- _PROBLEM_
Switch every "Click" in the items below to "Select" and keep all other text unchanged. Leave out the pictures.

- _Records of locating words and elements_
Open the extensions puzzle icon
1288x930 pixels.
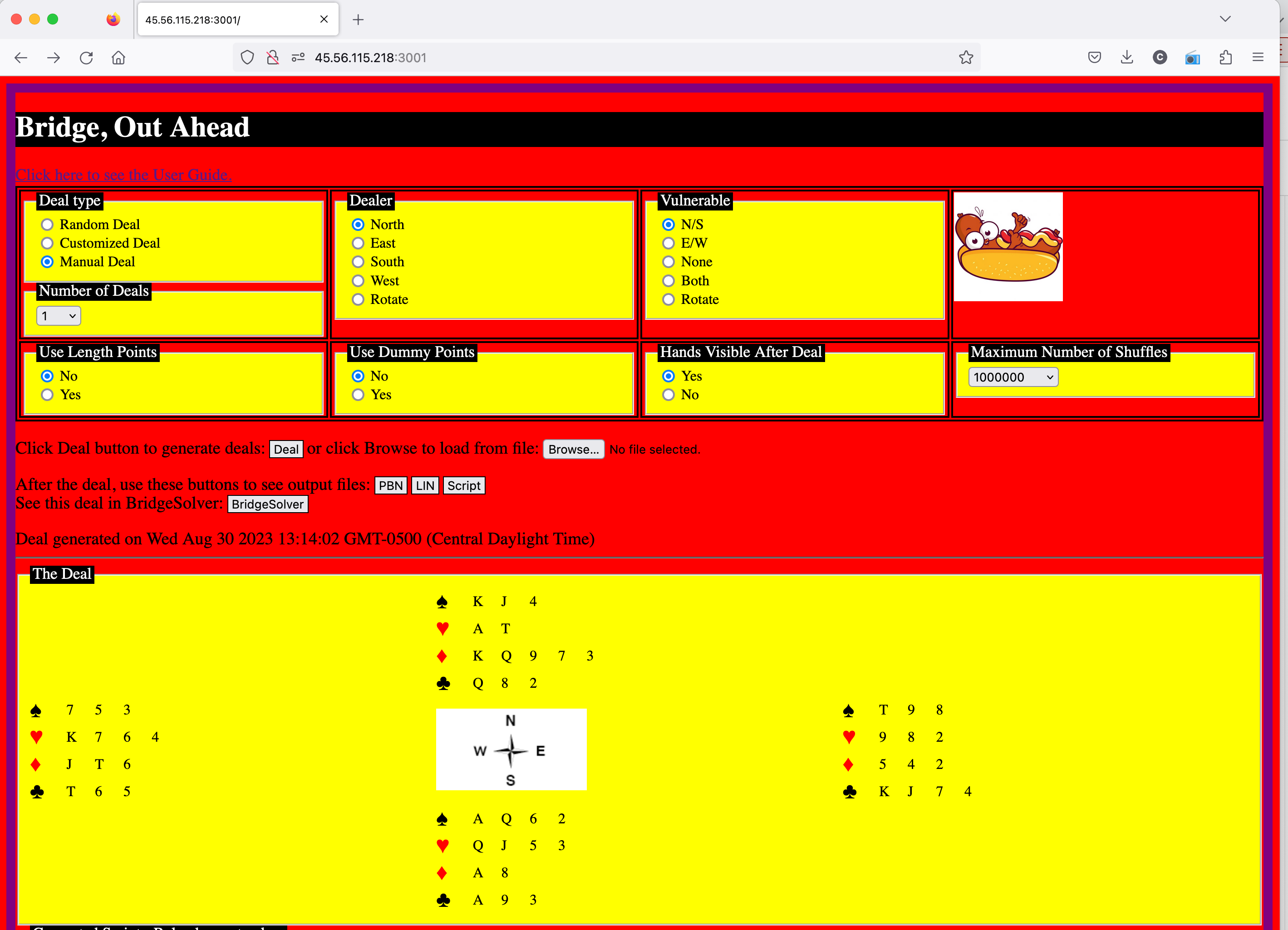(x=1225, y=57)
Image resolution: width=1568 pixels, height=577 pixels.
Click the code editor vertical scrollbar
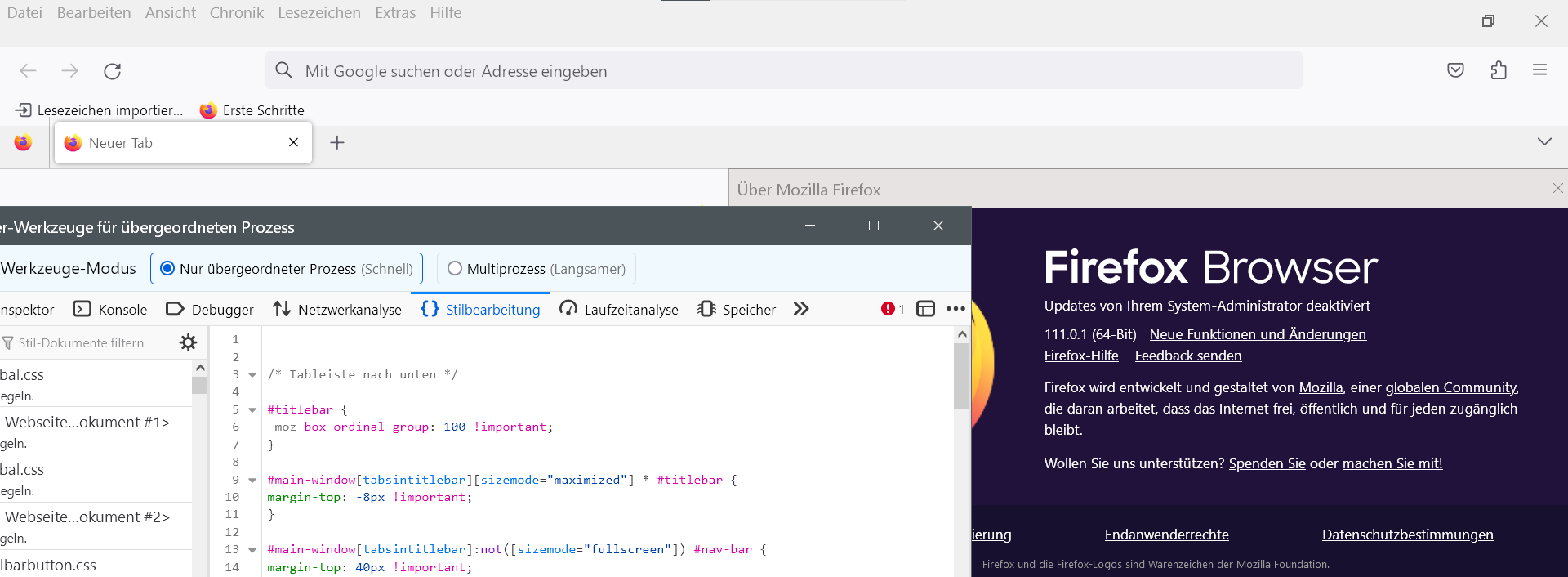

- _RESPONSE_
Open the extensions puzzle icon
1288x930 pixels.
(x=1225, y=57)
Image resolution: width=1568 pixels, height=577 pixels.
Select the code editor vertical scrollbar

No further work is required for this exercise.